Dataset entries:

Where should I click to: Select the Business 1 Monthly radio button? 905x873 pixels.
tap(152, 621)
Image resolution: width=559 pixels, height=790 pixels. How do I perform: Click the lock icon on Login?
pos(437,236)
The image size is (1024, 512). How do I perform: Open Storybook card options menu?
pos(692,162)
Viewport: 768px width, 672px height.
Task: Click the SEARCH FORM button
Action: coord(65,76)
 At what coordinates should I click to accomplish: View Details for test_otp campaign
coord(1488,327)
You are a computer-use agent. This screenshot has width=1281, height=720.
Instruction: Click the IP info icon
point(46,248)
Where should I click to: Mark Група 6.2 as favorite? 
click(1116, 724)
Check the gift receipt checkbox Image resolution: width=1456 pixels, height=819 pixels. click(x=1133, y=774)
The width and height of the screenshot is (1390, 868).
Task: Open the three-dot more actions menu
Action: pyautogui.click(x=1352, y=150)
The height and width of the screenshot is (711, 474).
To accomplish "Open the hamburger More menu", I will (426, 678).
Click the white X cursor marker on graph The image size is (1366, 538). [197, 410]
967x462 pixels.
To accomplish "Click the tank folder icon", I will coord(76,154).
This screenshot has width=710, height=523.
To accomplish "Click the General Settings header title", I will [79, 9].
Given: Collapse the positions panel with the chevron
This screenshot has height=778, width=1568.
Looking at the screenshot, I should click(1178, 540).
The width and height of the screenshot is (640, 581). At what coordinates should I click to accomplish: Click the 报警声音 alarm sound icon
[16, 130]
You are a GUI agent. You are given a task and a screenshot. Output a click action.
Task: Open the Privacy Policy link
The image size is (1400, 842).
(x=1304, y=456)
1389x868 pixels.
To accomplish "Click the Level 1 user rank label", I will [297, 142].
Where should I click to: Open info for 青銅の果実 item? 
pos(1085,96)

*Work to complete*
Please copy every line of the material above word for word, with nothing changed.

*Correct result*
Where should I click to: Select the Business 1 Monthly radio button? 905x873 pixels.
tap(152, 621)
Image resolution: width=559 pixels, height=790 pixels. How do I perform: Click the lock icon on Login?
pos(437,236)
The image size is (1024, 512). How do I perform: Open Storybook card options menu?
pos(692,162)
Viewport: 768px width, 672px height.
Task: Click the SEARCH FORM button
Action: coord(65,76)
 At what coordinates should I click to accomplish: View Details for test_otp campaign
coord(1488,327)
You are a computer-use agent. This screenshot has width=1281, height=720.
Instruction: Click the IP info icon
point(46,248)
Where should I click to: Mark Група 6.2 as favorite? 
click(1116, 724)
Check the gift receipt checkbox Image resolution: width=1456 pixels, height=819 pixels. click(x=1133, y=774)
The width and height of the screenshot is (1390, 868).
Task: Open the three-dot more actions menu
Action: pyautogui.click(x=1352, y=150)
The height and width of the screenshot is (711, 474).
To accomplish "Open the hamburger More menu", I will (426, 678).
Click the white X cursor marker on graph The image size is (1366, 538). [197, 410]
967x462 pixels.
To accomplish "Click the tank folder icon", I will coord(76,154).
This screenshot has width=710, height=523.
To accomplish "Click the General Settings header title", I will [79, 9].
Given: Collapse the positions panel with the chevron
This screenshot has height=778, width=1568.
Looking at the screenshot, I should click(1178, 540).
The width and height of the screenshot is (640, 581). At what coordinates should I click to accomplish: Click the 报警声音 alarm sound icon
[16, 130]
You are a GUI agent. You are given a task and a screenshot. Output a click action.
Task: Open the Privacy Policy link
The image size is (1400, 842).
(x=1304, y=456)
1389x868 pixels.
To accomplish "Click the Level 1 user rank label", I will [297, 142].
Where should I click to: Open info for 青銅の果実 item? 
pos(1085,96)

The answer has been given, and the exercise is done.